Ich blogge ja viel zu wenig. Meine Gedanken interessieren vermutlich sowieso nicht sonderlich, aber ich gucke von Zeit zu Zeit gerne mal in mein eigenes Denkarium. Ist mal wieder so weit.

Aktuell ist Julian Assange in der Presse wegen einer Sache von von 10 Jahren: Wikileaks. Ich berichtete :-) Er sitzt in England in Haft, wo er auf eine Entscheidung darauf wartet, ob er an die USA ausgeliefert werden darf oder nicht. Warum? Weil er Kriegsverbrechen der USA öffentlich bekannt gemacht hat und die USA ihn gerne bis an den Rest seines Lebens wegsperren möchten.

Momentan steht ein Urteil des höchsten britischen Gerichts aus, das die Entscheidung über seine Auslieferung zu treffen hat – in vorheriger Instanz wurde befunden, er dürfe ausgeliefert werden. Aber selbst, wenn das rechtens wäre, hieße dass noch nicht, dass er ausgeliefert werden müsste. Das wäre eine politische Entscheidung der britischen Regierung und im Falle einer Auslieferung ein Schlag gegen die Pressefreiheit. Und hier geht es los.

Demokratische Staaten könnten es nicht ganz so toll finden, wenn die Pressefreiheit dermaßen ignoriert wird. Demokratischen Parteien und deren Mitgliedern könnte es ebenso gehen. Schauen wir uns doch zwei Exemplare davon an.

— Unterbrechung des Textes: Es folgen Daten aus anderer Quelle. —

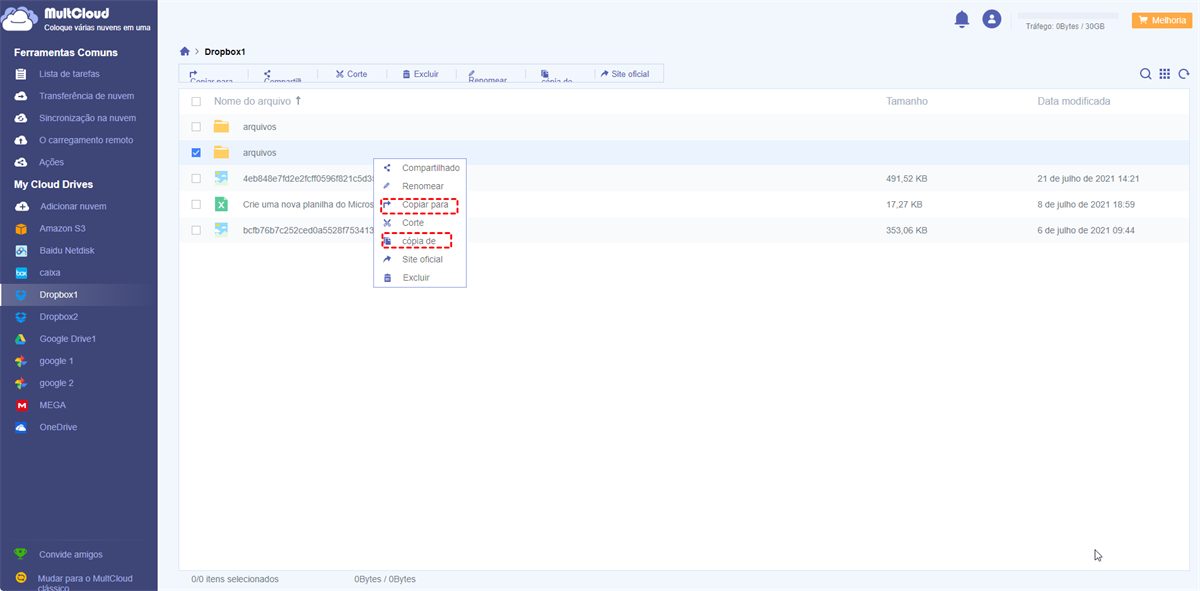Open Adicionar nuvem in sidebar

73,206
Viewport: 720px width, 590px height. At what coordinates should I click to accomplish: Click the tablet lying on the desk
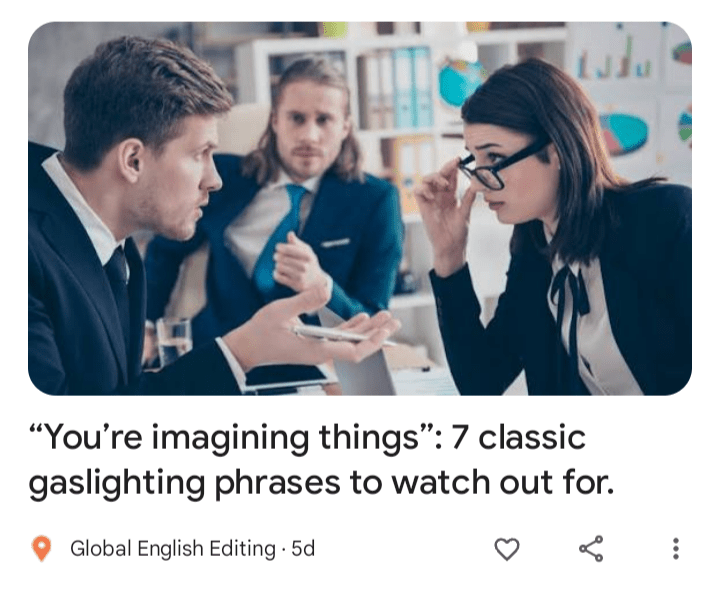pos(288,377)
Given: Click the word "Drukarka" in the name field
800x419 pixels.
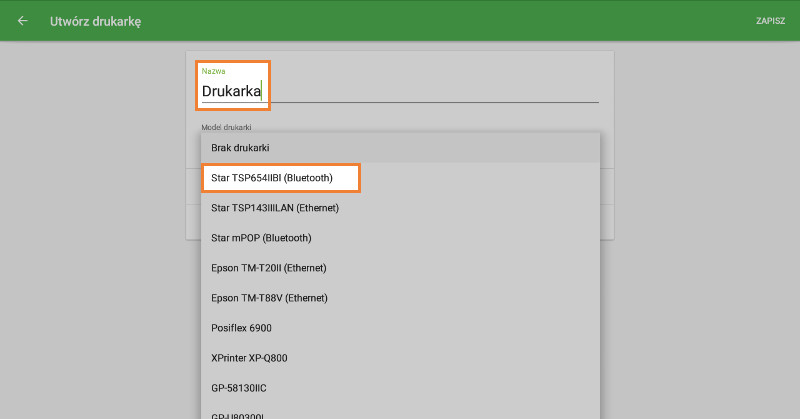Looking at the screenshot, I should (230, 92).
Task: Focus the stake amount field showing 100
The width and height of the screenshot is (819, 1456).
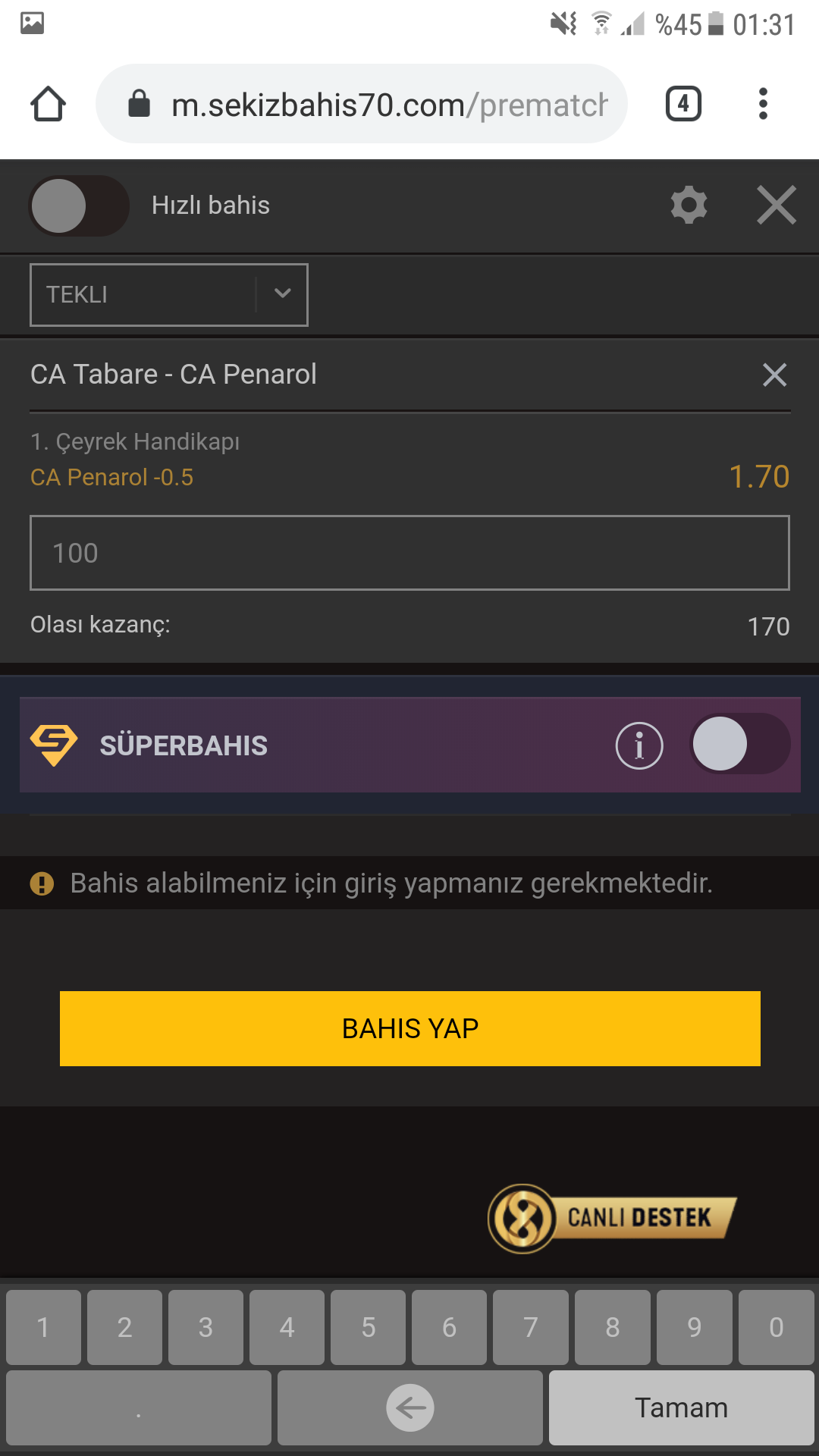Action: (410, 553)
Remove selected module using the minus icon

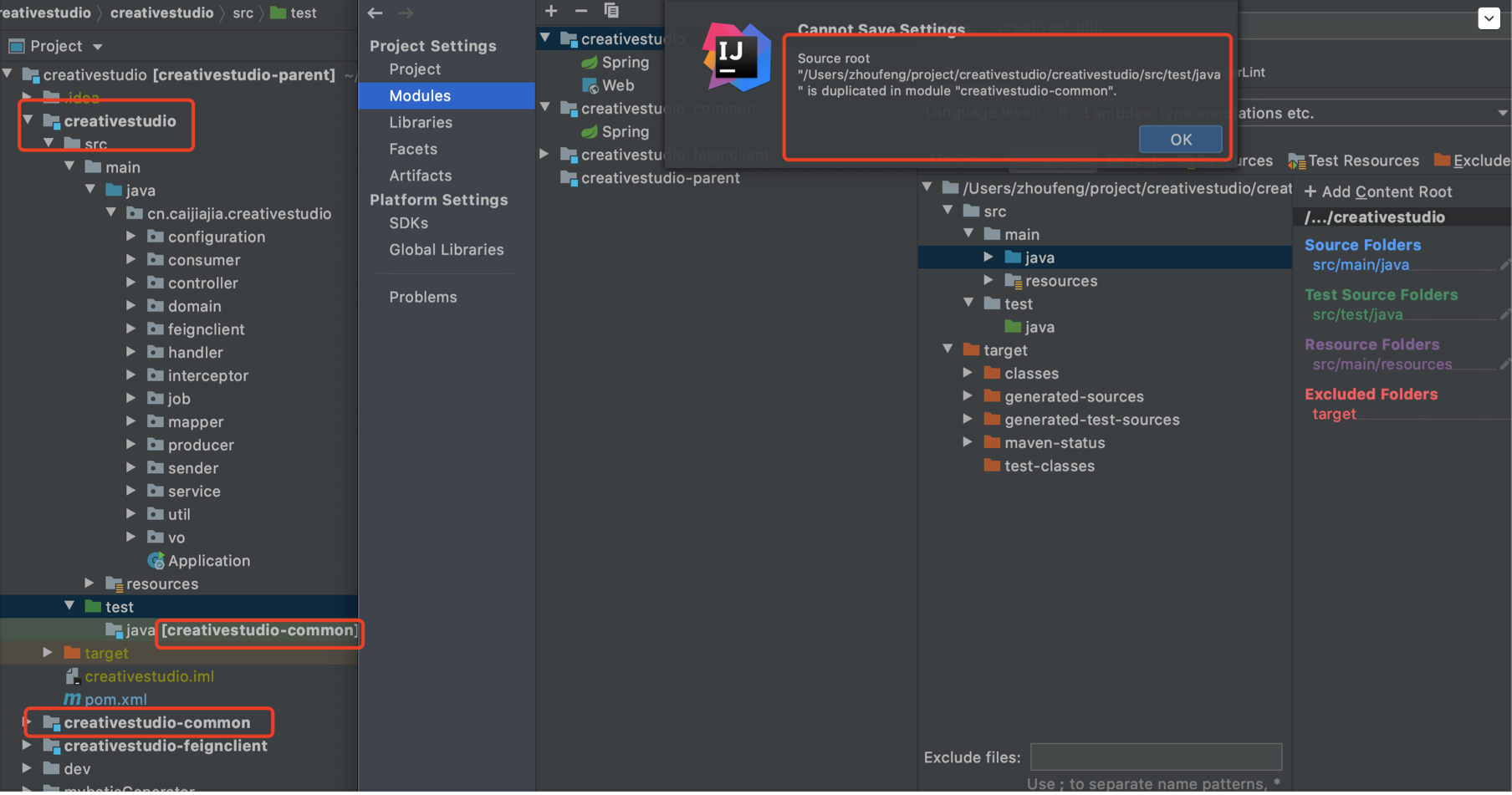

Roland Habeck, damals (26.01.2021) Parteivorsitzender der Grünen: „Doch, ich fordere die Freilassung von Julian Assange“ Den „Brief der 120 für die Freiheit von Julian Assange“ hat er ebenfalls unterzeichnet. Heute ist Roland Habeck Stellvertreter des deutschen Bundeskanzlers und scheint seine Stimme verloren zu haben.

Und dann ist da noch Annalena Baerbock. Am 14.09.2021 antwortete Sie als damals Parteivorsitzende der Grünen und Kanzlerkandidatin auf eine Frage auf abgeordnetenwatch.de, sie (die Grünen) forderten die sofortige Freilassung von Julian Assange. Sie wird wissen, warum sie nicht in der ersten Person geantwortet hat, denn inzwischen mochte sie sich offenbar nicht mehr dazu äußern. Inzwischen ist die Bundestagswahl nämlich vorbei, und Annalena Baerbock ist deutsche Bundesaußenministerin.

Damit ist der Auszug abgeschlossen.